What to produce>
Please repeat exactly the lines from the one containing "This screenshot has" to the end of the entries below, both included, and omit all pictures.

Dataset entries:
★ ★ ★ ★
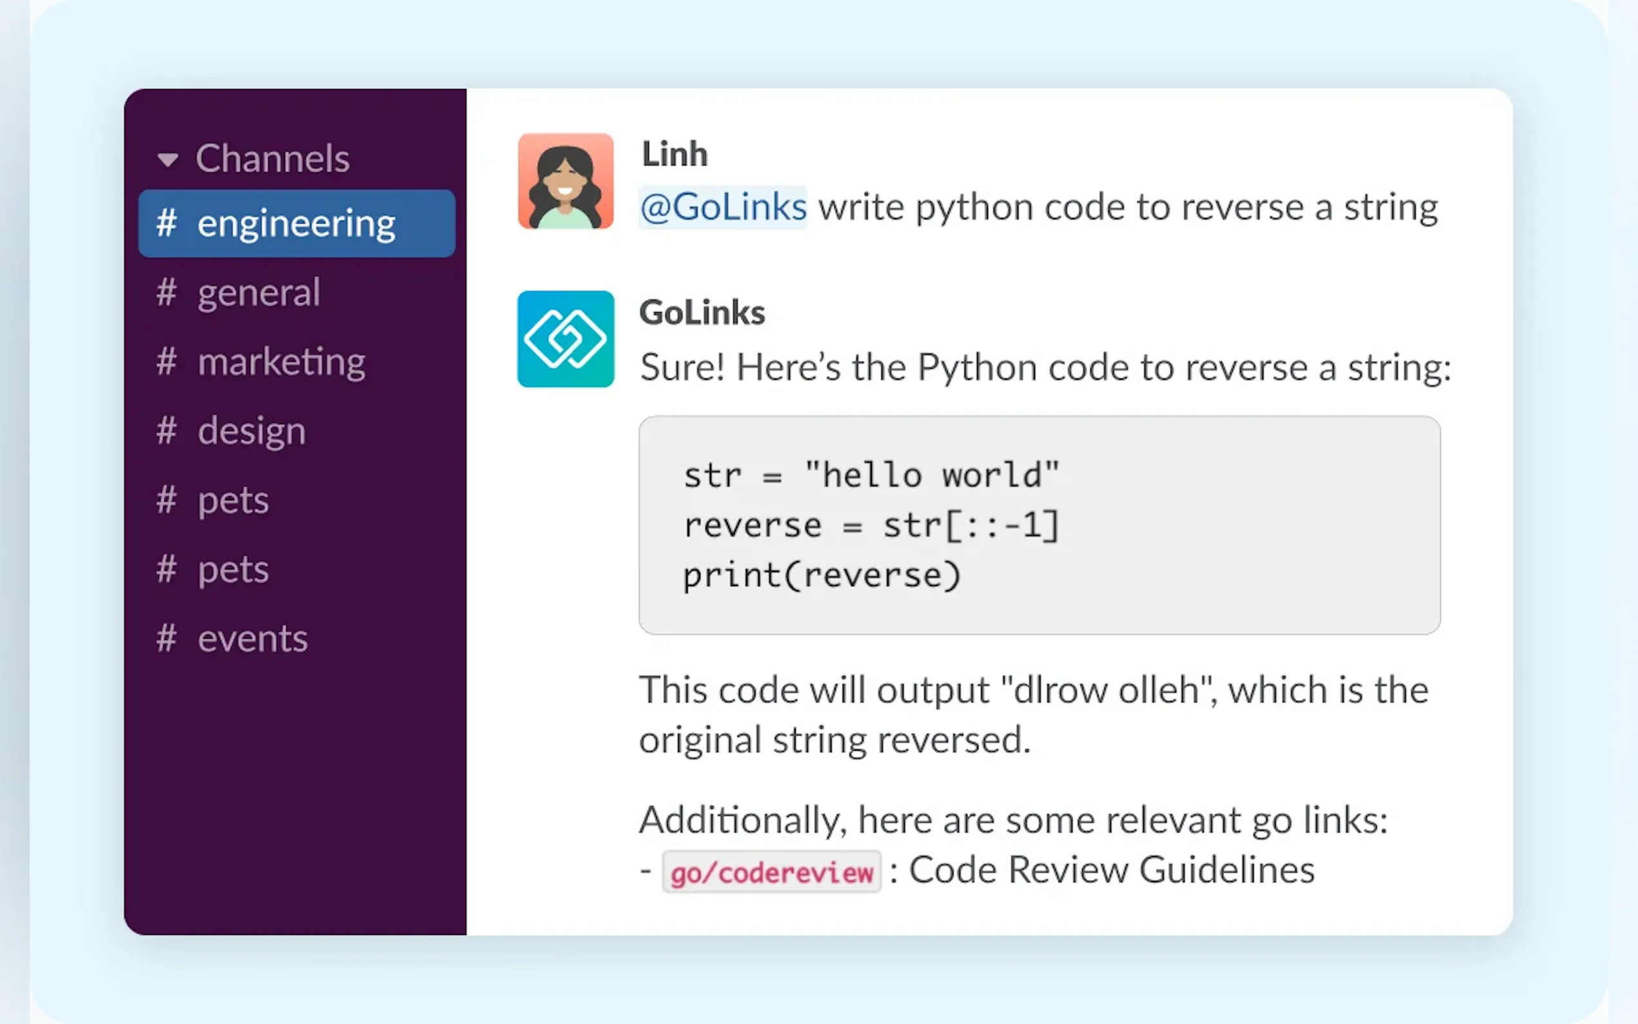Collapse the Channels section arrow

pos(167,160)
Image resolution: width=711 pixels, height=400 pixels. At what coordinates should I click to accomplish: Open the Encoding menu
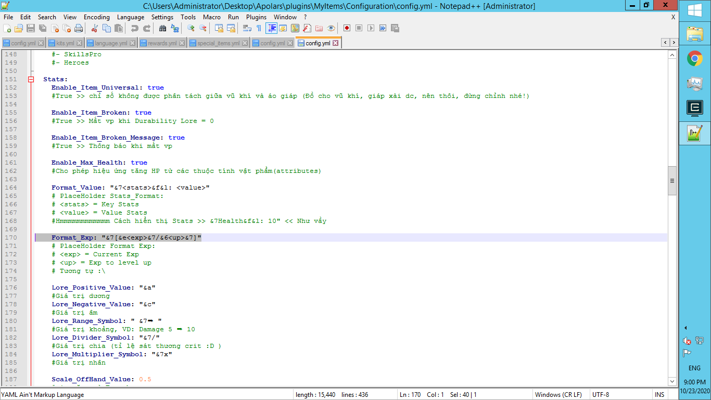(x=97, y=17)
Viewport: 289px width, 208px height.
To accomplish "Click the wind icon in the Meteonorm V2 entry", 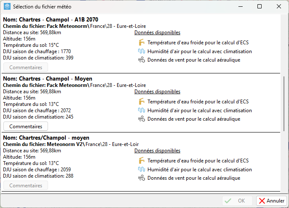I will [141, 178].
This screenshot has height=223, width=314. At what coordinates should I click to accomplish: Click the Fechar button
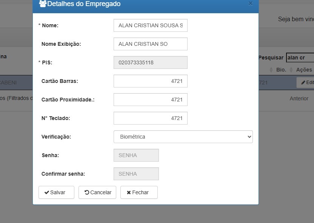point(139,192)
★ ★ ★ ★
The completed task>
This screenshot has height=223, width=314. At what coordinates should I click to accomplish: Click the Fechar button
point(139,192)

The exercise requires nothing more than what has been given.